The five people transferred to the Coast Guard boat, and were brought back to Woods Hole, where family was waiting to bring them home.
The charred shell of the Finale was towed just off Lake Tashmoo by Tow Boat US-Falmouth, where it was hauled onto the RM Packer Co. barge Innovator on the morning of July 17, Mark Brown of Tow Boat US told The Times. It was subsequently barged to the R.M. Packer Co. terminal and craned ashore.
The cause of the fire is not yet known.
The Finale is the most recent in a spate of boat fires in Vineyard and surrounding waters. The Governor caught fire on June 2 at the Steamship Authority terminal in Vineyard Haven; the Witch of Endor caught fire on June 6 at its mooring in Vineyard Haven Harbor; the Charlotte Anne caught fire on June 23 at a Lake Tashmoo pier; the Stinger and the Sundowner caught fire on July 5 while rafted together at anchor in Lagoon Pond (the remains of the Sundowner later reignited ashore on July 12 while awaiting inspection at the R.M. Packer Co. terminal) and the Best Revenge 5 caught fire on July 11 while docked in Falmouth Harbor.

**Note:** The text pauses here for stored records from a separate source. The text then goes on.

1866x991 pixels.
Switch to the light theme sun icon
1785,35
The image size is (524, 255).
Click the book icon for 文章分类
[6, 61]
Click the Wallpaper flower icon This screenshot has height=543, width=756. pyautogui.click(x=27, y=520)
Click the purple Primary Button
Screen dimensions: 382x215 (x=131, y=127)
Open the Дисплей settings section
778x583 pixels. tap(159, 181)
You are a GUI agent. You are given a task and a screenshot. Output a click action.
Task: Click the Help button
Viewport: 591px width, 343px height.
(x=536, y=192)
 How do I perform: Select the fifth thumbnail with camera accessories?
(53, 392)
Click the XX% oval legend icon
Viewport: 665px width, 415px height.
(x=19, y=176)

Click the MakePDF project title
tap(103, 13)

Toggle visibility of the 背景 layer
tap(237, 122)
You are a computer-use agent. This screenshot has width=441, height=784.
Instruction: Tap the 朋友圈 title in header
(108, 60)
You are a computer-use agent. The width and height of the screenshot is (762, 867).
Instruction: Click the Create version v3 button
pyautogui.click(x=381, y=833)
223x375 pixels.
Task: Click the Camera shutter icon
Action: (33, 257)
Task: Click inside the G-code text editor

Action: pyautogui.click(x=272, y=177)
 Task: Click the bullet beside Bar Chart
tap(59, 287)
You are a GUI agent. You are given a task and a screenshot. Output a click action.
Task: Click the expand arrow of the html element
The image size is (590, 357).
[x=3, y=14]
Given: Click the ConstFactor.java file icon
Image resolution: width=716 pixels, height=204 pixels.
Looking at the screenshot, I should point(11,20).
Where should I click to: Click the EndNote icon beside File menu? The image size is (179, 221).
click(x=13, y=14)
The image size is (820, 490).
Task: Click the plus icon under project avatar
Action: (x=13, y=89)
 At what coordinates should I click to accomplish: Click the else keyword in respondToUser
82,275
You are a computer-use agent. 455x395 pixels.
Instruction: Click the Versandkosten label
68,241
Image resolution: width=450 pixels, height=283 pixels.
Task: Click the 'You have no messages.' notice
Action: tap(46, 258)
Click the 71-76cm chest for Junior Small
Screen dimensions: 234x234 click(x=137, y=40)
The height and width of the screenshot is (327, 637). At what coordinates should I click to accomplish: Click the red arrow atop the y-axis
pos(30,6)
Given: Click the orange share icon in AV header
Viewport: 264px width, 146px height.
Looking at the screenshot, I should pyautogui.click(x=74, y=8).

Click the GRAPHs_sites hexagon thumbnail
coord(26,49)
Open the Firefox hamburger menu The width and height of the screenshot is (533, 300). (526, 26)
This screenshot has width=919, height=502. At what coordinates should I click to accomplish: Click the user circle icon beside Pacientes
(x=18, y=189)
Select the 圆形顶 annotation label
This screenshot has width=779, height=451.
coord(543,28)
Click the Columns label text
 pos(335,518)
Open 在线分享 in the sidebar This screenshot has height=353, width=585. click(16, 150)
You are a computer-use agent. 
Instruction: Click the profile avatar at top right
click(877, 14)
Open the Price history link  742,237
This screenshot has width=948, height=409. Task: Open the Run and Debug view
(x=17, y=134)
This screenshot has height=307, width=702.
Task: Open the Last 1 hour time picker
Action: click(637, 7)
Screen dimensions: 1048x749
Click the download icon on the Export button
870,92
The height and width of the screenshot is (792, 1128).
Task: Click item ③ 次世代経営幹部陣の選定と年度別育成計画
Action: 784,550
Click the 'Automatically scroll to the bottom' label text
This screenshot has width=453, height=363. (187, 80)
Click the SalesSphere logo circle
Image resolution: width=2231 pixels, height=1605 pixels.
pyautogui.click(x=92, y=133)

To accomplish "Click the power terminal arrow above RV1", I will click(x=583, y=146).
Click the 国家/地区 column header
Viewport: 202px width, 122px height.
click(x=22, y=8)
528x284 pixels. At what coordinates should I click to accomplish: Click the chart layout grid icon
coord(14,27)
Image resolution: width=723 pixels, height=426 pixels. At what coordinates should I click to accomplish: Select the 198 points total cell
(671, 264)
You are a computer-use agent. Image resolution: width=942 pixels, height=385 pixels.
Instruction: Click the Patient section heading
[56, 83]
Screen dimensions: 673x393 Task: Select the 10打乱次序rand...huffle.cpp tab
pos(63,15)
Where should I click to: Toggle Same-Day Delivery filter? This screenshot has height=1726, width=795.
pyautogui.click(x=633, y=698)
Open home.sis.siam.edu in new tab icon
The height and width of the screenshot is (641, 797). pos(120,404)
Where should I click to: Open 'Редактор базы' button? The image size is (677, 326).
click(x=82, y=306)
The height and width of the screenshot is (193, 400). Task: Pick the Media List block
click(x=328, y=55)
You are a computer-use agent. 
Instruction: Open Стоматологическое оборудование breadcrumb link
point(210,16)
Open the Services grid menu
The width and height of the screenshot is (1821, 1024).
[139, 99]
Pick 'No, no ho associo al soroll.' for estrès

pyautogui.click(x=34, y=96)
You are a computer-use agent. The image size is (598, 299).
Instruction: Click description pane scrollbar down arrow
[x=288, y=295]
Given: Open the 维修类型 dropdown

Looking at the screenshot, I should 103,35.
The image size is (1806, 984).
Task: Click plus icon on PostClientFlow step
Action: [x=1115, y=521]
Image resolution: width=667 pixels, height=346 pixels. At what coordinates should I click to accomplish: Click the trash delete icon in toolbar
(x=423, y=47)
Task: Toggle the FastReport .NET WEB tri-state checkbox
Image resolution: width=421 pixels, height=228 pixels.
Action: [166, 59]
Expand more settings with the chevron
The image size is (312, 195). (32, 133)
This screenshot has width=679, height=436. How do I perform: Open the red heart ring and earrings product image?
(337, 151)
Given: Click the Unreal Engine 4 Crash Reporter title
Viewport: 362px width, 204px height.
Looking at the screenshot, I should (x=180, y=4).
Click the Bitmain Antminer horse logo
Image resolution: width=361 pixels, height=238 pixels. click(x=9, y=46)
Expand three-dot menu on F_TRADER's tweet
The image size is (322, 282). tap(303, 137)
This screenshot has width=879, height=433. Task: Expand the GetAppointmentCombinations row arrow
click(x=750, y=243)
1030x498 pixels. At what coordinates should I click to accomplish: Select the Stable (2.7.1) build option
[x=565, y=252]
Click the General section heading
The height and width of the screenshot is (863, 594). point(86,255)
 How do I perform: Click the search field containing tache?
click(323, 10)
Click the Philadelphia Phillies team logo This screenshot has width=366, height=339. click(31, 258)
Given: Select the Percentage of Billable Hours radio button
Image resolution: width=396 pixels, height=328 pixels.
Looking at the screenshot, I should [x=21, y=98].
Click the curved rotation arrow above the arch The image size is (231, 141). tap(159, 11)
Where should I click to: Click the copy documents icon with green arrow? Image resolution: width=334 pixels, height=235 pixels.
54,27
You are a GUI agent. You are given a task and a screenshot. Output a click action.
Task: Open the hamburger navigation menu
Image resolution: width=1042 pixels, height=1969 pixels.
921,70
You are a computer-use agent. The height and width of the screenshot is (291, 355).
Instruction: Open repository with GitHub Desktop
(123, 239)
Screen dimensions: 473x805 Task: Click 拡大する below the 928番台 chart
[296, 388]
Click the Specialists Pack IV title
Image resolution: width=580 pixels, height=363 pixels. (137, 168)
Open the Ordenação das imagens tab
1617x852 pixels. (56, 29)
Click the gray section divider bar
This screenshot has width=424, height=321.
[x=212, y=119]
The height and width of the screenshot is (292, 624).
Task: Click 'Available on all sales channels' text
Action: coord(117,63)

Mr. Brown said he sees no connection between the fires, and described them as “all coincidental.” And added, enough is enough. “I’m tired of smelling burnt fiberglass,” he said.
“It may seem that we have had an unusual number of boat fires this summer, but
I don’t think we have,” Senior Chief Rob Riemer, officer in charge at Coast Guard Station Menemsha, wrote in an e-mail to The Times. “It’s all relative — when you have maybe one or two a year and then all of a sudden you have three or four, it seems like a lot. I will say that overall boating traffic seems to be increasing. You have a lot of people that maybe haven’t used their boats out on the water — boats that sit dormant on trailers, moorings, or on boat stands tend to develop problems. Wiring degrades, fuel goes bad, rubber hoses rot; these things cause problems. Proper servicing of boats that have been dormant is highly recommended; regular servicing of boats in operation is just good practice.
“Some accidents are hard to avoid; bad things sometimes happen. It is always a good idea to do everything you can to ensure your boat is seaworthy and avoid problems if possible.”
Senior Chief Riemer added that having a well-maintained fire extinguisher aboard can make the difference when a fire is in its early stages, as an extinguisher can snuff it out before it becomes uncontrollable.
Editor’s note: Updated with more details on the recovery of the Finale.